__Exercise task__
Copy out, word for word, the data below from its first line through the line containing "pos(662,83)", including that line.
....
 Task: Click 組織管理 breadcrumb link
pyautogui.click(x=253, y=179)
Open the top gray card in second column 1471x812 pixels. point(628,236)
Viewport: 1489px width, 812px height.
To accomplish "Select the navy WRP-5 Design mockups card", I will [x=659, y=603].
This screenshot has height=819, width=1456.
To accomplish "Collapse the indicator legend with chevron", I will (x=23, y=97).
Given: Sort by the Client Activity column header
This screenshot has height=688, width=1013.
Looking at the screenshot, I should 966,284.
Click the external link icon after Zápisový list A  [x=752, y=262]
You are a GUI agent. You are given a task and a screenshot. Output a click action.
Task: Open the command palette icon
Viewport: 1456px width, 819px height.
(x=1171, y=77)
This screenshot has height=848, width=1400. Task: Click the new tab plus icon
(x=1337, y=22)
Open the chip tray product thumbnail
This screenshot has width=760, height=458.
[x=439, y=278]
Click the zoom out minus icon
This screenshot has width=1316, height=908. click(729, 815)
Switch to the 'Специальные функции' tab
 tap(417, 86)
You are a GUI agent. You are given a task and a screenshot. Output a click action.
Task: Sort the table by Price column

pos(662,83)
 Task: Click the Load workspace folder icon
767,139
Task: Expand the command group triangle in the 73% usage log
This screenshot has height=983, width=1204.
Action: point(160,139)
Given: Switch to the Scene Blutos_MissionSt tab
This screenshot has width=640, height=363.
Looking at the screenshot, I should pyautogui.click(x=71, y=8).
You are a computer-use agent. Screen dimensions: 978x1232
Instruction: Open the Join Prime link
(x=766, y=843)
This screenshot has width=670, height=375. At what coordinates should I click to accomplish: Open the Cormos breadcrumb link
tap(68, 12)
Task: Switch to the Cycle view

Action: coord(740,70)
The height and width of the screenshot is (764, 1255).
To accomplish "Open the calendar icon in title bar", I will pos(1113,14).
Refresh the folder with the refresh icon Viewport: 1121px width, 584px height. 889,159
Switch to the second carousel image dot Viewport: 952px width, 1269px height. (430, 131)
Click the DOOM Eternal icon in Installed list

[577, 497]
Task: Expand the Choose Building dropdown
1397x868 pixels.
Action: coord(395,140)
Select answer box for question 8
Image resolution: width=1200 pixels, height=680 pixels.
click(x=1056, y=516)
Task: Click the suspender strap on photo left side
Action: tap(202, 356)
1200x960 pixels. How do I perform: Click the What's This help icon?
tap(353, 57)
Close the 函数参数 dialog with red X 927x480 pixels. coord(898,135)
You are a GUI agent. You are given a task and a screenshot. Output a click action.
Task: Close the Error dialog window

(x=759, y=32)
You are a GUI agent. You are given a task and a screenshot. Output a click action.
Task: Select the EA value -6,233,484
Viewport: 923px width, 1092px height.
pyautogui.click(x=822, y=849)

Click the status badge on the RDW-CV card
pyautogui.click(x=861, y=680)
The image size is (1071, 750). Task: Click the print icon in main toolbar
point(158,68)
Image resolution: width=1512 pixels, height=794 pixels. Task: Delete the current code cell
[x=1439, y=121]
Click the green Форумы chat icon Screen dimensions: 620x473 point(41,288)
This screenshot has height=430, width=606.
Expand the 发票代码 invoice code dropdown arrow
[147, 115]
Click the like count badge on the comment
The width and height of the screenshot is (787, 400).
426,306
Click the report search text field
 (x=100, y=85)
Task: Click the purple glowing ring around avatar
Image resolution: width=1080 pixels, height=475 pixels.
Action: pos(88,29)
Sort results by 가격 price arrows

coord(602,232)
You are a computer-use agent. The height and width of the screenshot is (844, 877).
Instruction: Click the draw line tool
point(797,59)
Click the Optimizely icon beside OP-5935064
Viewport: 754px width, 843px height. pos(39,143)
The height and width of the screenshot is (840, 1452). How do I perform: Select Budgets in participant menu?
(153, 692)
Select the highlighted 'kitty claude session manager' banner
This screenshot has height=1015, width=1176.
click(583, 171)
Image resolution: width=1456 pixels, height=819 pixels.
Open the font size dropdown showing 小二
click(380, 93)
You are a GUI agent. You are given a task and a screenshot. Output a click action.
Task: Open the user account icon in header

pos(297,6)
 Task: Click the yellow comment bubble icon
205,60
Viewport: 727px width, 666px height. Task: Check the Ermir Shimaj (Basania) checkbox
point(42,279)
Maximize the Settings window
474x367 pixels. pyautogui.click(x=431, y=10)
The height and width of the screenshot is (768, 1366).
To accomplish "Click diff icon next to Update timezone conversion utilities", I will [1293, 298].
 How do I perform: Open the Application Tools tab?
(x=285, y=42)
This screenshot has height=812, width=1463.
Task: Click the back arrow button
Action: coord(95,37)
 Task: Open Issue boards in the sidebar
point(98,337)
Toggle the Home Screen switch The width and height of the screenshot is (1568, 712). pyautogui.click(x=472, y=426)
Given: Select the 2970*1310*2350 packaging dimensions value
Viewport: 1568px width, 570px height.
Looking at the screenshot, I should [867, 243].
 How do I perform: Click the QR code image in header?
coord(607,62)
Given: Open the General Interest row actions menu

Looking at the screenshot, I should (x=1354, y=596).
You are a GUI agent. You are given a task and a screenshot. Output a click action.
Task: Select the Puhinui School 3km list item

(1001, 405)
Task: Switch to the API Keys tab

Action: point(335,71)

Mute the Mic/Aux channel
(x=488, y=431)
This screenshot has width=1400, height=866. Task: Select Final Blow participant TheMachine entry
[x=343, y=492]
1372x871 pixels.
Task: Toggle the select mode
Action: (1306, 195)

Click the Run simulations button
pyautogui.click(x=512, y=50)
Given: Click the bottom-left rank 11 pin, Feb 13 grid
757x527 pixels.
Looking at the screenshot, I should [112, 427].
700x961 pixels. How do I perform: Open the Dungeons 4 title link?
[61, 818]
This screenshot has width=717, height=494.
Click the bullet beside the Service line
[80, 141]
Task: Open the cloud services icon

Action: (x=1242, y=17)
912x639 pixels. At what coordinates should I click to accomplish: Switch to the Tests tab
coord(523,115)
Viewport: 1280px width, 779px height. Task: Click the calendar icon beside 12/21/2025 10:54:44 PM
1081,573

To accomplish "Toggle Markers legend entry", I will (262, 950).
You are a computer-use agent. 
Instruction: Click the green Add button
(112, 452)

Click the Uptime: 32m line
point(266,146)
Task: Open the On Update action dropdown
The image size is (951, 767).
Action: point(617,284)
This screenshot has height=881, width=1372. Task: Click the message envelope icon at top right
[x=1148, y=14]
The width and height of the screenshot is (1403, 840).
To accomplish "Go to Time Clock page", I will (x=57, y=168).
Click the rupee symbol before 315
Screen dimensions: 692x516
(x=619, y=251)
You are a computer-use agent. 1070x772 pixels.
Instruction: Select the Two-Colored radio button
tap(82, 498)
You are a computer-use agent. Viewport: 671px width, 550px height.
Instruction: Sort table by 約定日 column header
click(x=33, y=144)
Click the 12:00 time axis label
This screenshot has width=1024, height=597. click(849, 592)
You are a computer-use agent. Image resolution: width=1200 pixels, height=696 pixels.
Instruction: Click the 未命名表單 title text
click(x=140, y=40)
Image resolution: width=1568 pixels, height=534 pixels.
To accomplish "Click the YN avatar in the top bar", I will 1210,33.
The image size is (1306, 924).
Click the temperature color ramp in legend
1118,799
....
__Response to the exercise__
 Task: Click 組織管理 breadcrumb link
pyautogui.click(x=253, y=179)
Open the top gray card in second column 1471x812 pixels. point(628,236)
Viewport: 1489px width, 812px height.
To accomplish "Select the navy WRP-5 Design mockups card", I will [x=659, y=603].
This screenshot has height=819, width=1456.
To accomplish "Collapse the indicator legend with chevron", I will (x=23, y=97).
Given: Sort by the Client Activity column header
This screenshot has height=688, width=1013.
Looking at the screenshot, I should 966,284.
Click the external link icon after Zápisový list A  [x=752, y=262]
You are a GUI agent. You are given a task and a screenshot. Output a click action.
Task: Open the command palette icon
Viewport: 1456px width, 819px height.
(x=1171, y=77)
This screenshot has height=848, width=1400. Task: Click the new tab plus icon
(x=1337, y=22)
Open the chip tray product thumbnail
This screenshot has width=760, height=458.
[x=439, y=278]
Click the zoom out minus icon
This screenshot has width=1316, height=908. click(729, 815)
Switch to the 'Специальные функции' tab
 tap(417, 86)
You are a GUI agent. You are given a task and a screenshot. Output a click action.
Task: Sort the table by Price column

pos(662,83)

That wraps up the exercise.